Judith’s double life of forensic pathologist and saxophonist took a very different turn in 2005. She was working in Thailand as part of the team with the harrowing task of identifying the thousands of victims in the tragic aftermath of the tsunami. She wanted a change and was starting to look at jobs in New Zealand, when into her inbox popped an email from a saxophonist friend whom she had known previously as a member of Itchy Fingers, Dave O’Higgins. “And the rest is history,” she smiles. She moved to the UK in 2007, was married to Dave in 2009, has adapted her ways of working to the totally different structures of forensic pathology in the UK.
The new album evokes memories of tenor pairings of the past like Eddie Lockjaw Davis and Johnny Griffin.
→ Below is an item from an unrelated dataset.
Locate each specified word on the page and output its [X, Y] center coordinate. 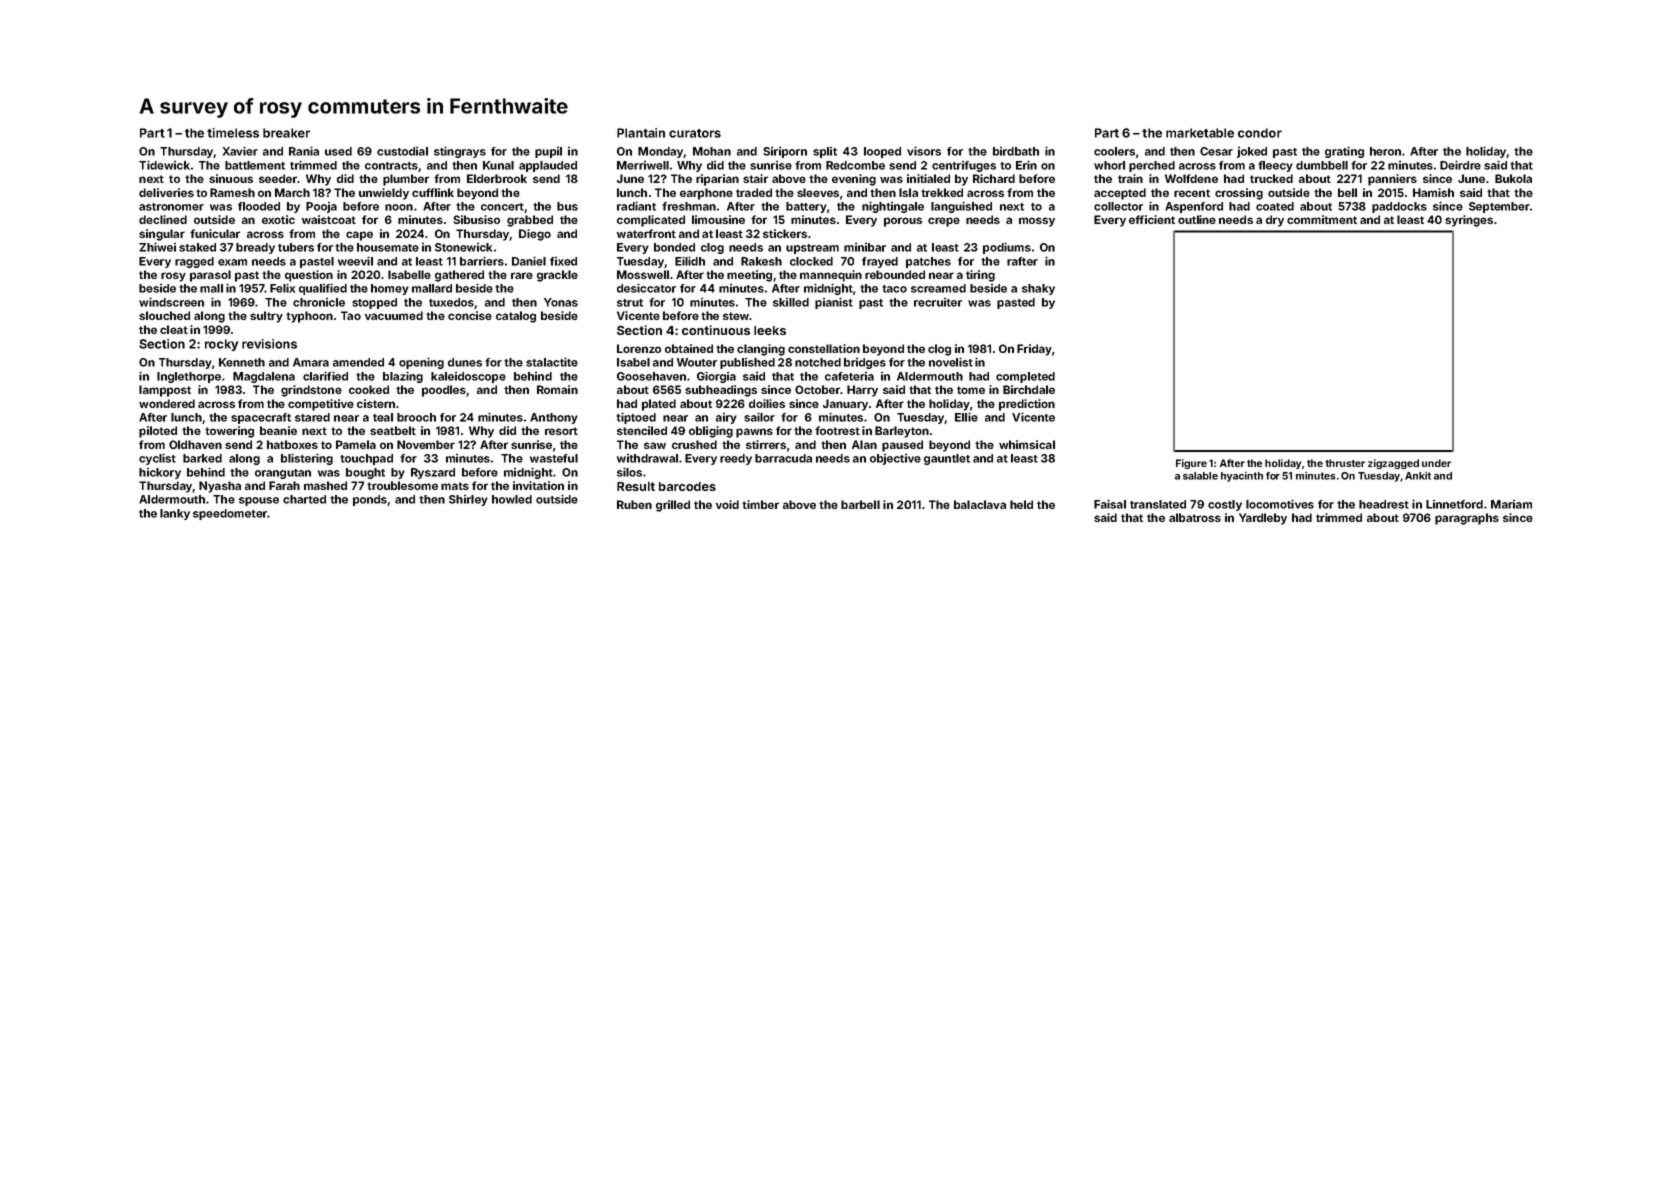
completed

And the sessions? “We had fixed a date to record in April but through my work I could see how quickly the virus was taking hold and that a lockdown was imminent any day. What we needed was to get everything ready. And in the end we recorded just in time, on 21 March.” The sessions were against a deadline but what the album expresses is joy. And love. Which is perhaps the least surprising thing in this whole story.